What this script does, is chop off the _xxxx_ part of the filename (if it's there), then create a @1x version of the image with the appropriate filename. It will skip any file that doesn’t match the filename@2x.ext format.

The script will also print out the original image dimensions along with the new image dimensions as a quick way to ensure you don't have an odd sized image. (It's ok for the @1x image to have odd dimensions).

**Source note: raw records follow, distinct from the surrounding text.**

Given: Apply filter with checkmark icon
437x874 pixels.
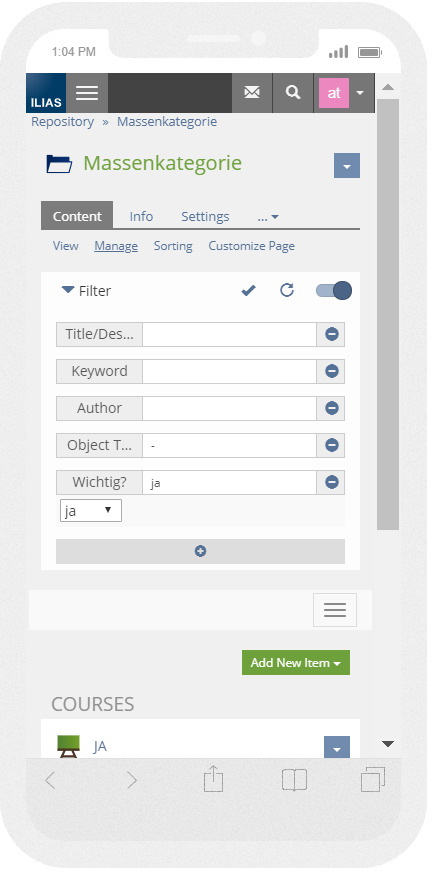Looking at the screenshot, I should 249,290.
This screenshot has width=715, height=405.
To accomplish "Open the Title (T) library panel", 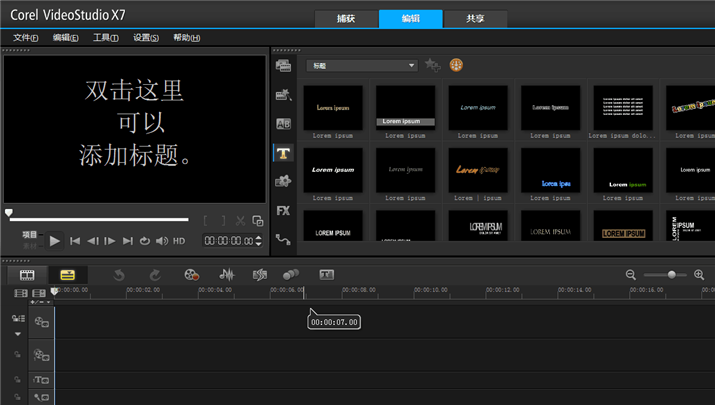I will [283, 153].
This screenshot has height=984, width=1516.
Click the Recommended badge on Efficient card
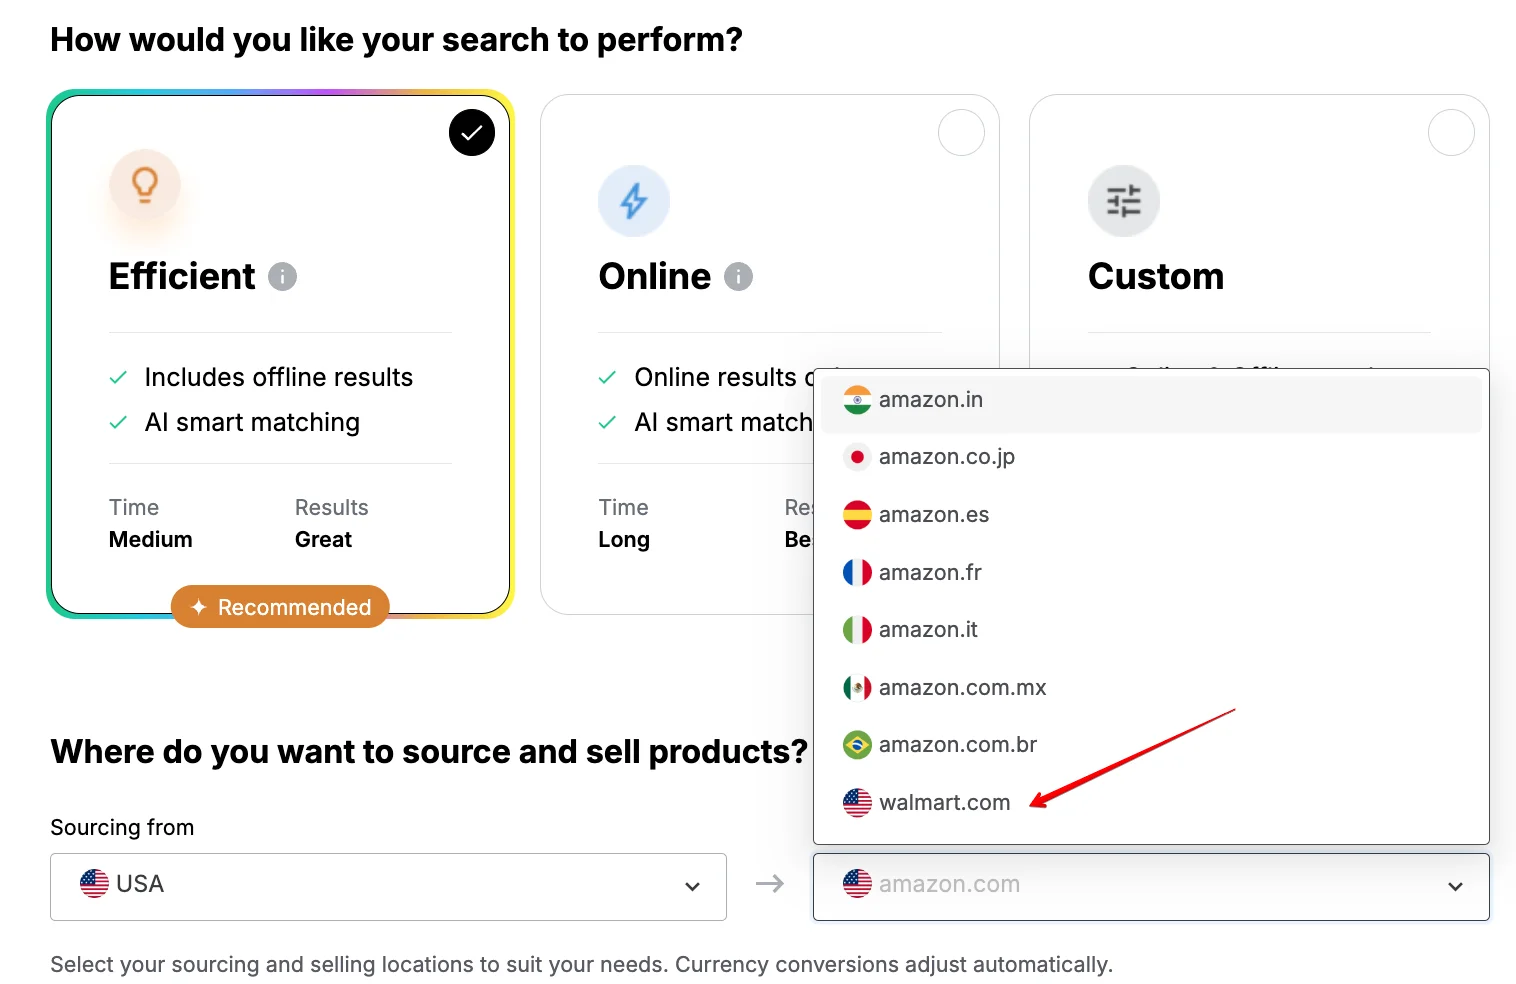[280, 607]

Size Apparently Does Matter

Take a look at the sizes of your final images. Apple recommends using PNG files, but they're not always the best solution. Some images just do not compress well as PNG files and are better suited as JPG files (assuming you don't need alpha transparency). For example, an @2x image in my upcoming iPad game was over 5 mb in size as a PNG and just 305 kb as a JPG. There is no discernible difference in the way the file looks or behaves as a JPG, but 10 million users (fingers crossed) will each save 6 mb of space on their iPads (the @1x version went from 1.3 mb to 85 kb).

Get Your App To The Gym

Check out Slender in the Mac App Store. Run your project through it and it'll catch any odd size images, or extra images you're no longer referencing in your app. It can even automatically remove the extra images from your project for you (saving a backup first of course).